- _Task item_:
Each entry has to be copied exactly, with nothing missed.

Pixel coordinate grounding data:
──────

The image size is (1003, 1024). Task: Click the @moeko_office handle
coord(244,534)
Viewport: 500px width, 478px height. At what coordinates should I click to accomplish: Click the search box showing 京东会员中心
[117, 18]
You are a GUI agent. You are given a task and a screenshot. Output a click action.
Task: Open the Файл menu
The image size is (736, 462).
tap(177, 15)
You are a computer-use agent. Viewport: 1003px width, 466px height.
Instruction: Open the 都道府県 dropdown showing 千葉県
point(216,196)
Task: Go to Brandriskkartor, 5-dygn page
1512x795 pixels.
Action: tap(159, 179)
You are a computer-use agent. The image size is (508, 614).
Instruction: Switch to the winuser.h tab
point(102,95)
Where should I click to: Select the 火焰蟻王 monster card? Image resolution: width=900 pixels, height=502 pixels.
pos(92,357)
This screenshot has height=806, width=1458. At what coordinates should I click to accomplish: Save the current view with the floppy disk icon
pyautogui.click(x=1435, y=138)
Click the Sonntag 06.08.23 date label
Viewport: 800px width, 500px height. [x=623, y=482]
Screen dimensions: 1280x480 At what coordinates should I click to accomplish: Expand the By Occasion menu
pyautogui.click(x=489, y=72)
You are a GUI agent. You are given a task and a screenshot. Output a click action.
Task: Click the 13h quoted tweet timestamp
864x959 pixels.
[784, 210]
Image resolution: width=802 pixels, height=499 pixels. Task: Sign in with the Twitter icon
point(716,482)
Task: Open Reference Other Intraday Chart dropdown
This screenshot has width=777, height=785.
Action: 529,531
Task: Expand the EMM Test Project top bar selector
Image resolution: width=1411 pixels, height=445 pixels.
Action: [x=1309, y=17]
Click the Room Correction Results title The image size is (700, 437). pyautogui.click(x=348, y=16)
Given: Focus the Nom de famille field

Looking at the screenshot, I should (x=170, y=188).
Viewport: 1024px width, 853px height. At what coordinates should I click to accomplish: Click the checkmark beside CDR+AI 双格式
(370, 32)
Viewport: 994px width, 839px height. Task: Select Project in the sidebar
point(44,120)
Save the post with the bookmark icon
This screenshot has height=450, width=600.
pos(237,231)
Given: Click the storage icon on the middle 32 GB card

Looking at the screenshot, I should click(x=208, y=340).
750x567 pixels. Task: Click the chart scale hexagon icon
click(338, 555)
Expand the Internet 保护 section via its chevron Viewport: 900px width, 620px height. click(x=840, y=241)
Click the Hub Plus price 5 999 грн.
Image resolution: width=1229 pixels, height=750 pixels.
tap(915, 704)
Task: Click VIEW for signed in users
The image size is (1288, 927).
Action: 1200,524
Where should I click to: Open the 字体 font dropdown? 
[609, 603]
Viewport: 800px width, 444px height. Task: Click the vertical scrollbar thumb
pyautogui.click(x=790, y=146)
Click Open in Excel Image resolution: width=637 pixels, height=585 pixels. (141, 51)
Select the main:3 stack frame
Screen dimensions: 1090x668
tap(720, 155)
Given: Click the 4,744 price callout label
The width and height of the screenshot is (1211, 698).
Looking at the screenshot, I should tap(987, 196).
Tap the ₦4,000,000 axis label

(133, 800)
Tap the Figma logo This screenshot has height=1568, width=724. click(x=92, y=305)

──────

- _Task solution_:
The image size is (1003, 1024). Task: Click the @moeko_office handle
coord(244,534)
Viewport: 500px width, 478px height. At what coordinates should I click to accomplish: Click the search box showing 京东会员中心
[117, 18]
You are a GUI agent. You are given a task and a screenshot. Output a click action.
Task: Open the Файл menu
The image size is (736, 462).
tap(177, 15)
You are a computer-use agent. Viewport: 1003px width, 466px height.
Instruction: Open the 都道府県 dropdown showing 千葉県
point(216,196)
Task: Go to Brandriskkartor, 5-dygn page
1512x795 pixels.
Action: tap(159, 179)
You are a computer-use agent. The image size is (508, 614).
Instruction: Switch to the winuser.h tab
point(102,95)
Where should I click to: Select the 火焰蟻王 monster card? Image resolution: width=900 pixels, height=502 pixels.
pos(92,357)
This screenshot has height=806, width=1458. At what coordinates should I click to accomplish: Save the current view with the floppy disk icon
pyautogui.click(x=1435, y=138)
Click the Sonntag 06.08.23 date label
Viewport: 800px width, 500px height. [x=623, y=482]
Screen dimensions: 1280x480 At what coordinates should I click to accomplish: Expand the By Occasion menu
pyautogui.click(x=489, y=72)
You are a GUI agent. You are given a task and a screenshot. Output a click action.
Task: Click the 13h quoted tweet timestamp
864x959 pixels.
[784, 210]
Image resolution: width=802 pixels, height=499 pixels. Task: Sign in with the Twitter icon
point(716,482)
Task: Open Reference Other Intraday Chart dropdown
This screenshot has width=777, height=785.
Action: 529,531
Task: Expand the EMM Test Project top bar selector
Image resolution: width=1411 pixels, height=445 pixels.
Action: [x=1309, y=17]
Click the Room Correction Results title The image size is (700, 437). pyautogui.click(x=348, y=16)
Given: Focus the Nom de famille field

Looking at the screenshot, I should (x=170, y=188).
Viewport: 1024px width, 853px height. At what coordinates should I click to accomplish: Click the checkmark beside CDR+AI 双格式
(370, 32)
Viewport: 994px width, 839px height. Task: Select Project in the sidebar
point(44,120)
Save the post with the bookmark icon
This screenshot has height=450, width=600.
pos(237,231)
Given: Click the storage icon on the middle 32 GB card

Looking at the screenshot, I should click(x=208, y=340).
750x567 pixels. Task: Click the chart scale hexagon icon
click(338, 555)
Expand the Internet 保护 section via its chevron Viewport: 900px width, 620px height. click(x=840, y=241)
Click the Hub Plus price 5 999 грн.
Image resolution: width=1229 pixels, height=750 pixels.
tap(915, 704)
Task: Click VIEW for signed in users
The image size is (1288, 927).
Action: 1200,524
Where should I click to: Open the 字体 font dropdown? 
[609, 603]
Viewport: 800px width, 444px height. Task: Click the vertical scrollbar thumb
pyautogui.click(x=790, y=146)
Click Open in Excel Image resolution: width=637 pixels, height=585 pixels. (141, 51)
Select the main:3 stack frame
Screen dimensions: 1090x668
tap(720, 155)
Given: Click the 4,744 price callout label
The width and height of the screenshot is (1211, 698).
Looking at the screenshot, I should tap(987, 196).
Tap the ₦4,000,000 axis label

(133, 800)
Tap the Figma logo This screenshot has height=1568, width=724. click(x=92, y=305)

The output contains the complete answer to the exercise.